Behavioral and psychological factors associated with pre-frailty and frailty in adults aged 40–65 years: a cross-sectional study
摘要
This study identifies psychosocial and lifestyle factors associated with pre-frailty in adults (40–65) and examines the indirect associations between ageing perceptions and frailty status through the potential explanatory mechanism of psychological distress. A cross-sectional study was conducted with 196 community-dwelling volunteers. Data were collected via online surveys using the FRAIL Scale, AAQ-SF, PHQ-4, and B-PSQI-3. Statistical analyses included hierarchical logistic regression with prespecified sociodemographic, clinical, lifestyle, and psychosocial covariates, model diagnostics, and Hayes’ PROCESS Macro (Model 4).

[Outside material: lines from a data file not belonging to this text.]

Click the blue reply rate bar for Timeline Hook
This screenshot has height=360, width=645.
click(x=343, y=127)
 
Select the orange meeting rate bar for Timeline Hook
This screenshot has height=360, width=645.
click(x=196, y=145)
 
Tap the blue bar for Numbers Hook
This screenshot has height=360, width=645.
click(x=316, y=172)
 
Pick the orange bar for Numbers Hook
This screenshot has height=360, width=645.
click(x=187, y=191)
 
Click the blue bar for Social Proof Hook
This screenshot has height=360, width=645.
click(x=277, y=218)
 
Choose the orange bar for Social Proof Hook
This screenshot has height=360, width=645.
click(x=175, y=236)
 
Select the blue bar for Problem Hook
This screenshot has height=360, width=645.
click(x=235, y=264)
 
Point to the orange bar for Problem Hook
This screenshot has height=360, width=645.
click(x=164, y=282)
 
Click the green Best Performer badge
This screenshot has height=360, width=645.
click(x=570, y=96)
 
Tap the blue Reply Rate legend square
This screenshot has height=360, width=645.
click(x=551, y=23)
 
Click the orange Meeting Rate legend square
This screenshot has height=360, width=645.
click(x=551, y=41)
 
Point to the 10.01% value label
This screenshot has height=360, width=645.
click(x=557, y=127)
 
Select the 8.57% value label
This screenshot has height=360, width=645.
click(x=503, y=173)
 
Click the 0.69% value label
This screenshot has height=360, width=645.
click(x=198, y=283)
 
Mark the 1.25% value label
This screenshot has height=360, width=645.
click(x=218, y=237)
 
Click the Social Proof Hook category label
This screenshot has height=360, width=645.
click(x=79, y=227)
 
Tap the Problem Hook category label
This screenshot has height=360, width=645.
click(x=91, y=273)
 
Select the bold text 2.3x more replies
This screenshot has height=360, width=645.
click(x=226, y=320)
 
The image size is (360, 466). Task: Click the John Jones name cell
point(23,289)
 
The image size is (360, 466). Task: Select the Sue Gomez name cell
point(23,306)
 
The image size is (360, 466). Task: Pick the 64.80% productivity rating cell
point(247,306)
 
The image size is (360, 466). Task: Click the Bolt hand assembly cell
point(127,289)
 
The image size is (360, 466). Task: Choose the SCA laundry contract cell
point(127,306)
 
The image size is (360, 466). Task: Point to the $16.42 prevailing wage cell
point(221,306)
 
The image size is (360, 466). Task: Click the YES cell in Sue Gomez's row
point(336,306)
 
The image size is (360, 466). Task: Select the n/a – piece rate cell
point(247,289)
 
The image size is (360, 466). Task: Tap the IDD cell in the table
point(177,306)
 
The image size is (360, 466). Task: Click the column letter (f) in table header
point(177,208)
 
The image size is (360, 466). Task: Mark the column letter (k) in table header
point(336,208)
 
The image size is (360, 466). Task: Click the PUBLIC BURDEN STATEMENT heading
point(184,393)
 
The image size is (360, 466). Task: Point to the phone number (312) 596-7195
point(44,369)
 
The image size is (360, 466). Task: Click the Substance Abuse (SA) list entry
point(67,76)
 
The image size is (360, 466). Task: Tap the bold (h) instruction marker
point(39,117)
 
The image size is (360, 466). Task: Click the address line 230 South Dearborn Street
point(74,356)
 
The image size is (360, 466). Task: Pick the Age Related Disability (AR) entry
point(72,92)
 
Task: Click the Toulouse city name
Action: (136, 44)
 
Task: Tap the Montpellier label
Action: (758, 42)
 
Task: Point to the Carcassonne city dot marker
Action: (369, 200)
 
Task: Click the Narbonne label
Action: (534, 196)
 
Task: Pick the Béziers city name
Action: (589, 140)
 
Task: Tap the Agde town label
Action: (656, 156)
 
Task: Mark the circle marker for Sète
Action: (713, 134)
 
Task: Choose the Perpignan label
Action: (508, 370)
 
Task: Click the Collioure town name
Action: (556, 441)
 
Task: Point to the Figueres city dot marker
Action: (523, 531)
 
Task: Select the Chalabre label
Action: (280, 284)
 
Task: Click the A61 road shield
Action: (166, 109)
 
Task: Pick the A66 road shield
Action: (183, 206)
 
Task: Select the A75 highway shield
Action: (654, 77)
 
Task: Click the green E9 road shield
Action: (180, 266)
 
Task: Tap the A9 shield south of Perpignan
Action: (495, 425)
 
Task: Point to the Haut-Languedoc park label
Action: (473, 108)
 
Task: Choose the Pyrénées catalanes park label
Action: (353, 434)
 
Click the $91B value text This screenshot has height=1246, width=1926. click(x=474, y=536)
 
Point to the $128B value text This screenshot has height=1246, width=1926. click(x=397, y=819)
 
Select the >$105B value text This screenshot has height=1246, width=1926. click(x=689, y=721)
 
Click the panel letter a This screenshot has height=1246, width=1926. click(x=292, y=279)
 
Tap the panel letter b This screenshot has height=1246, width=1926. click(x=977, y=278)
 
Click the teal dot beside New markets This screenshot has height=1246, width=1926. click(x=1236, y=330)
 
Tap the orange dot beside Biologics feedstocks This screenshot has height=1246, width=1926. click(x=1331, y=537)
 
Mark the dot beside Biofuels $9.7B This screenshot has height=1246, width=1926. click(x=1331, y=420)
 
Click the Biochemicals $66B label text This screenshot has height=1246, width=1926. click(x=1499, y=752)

More than half of the participants (57.1%) were pre-frail or frail, with pre-frailty observed in 44.9% of this sample. In the fully adjusted model including education and marital status, poor sleep quality (OR = 1.27, p = 0.011), high psychological distress (OR = 1.28, p = 0.003), and physical ageing perception (OR = 0.86, p = 0.003) were independently associated with higher odds of frailty. Final-model diagnostics showed no problematic multicollinearity (maximum VIF = 1.47), acceptable calibration (Hosmer-Lemeshow p = 0.762), and good discrimination (AUC = 0.852). Mediation analysis revealed that perceiving ageing as a ‘psychosocial loss’ was indirectly associated with frailty status through its statistical co-occurrence with psychological distress severity (Indirect Effect: 0.035, 95% CI [0.019, 0.055]). Subjective ageing perceptions and mental health markers show critical concurrent risk associations with pre-frailty in middle age, even among individuals with high educational attainment. Preventive strategies may benefit from integrating sleep hygiene and psychological support alongside lifestyle modifications.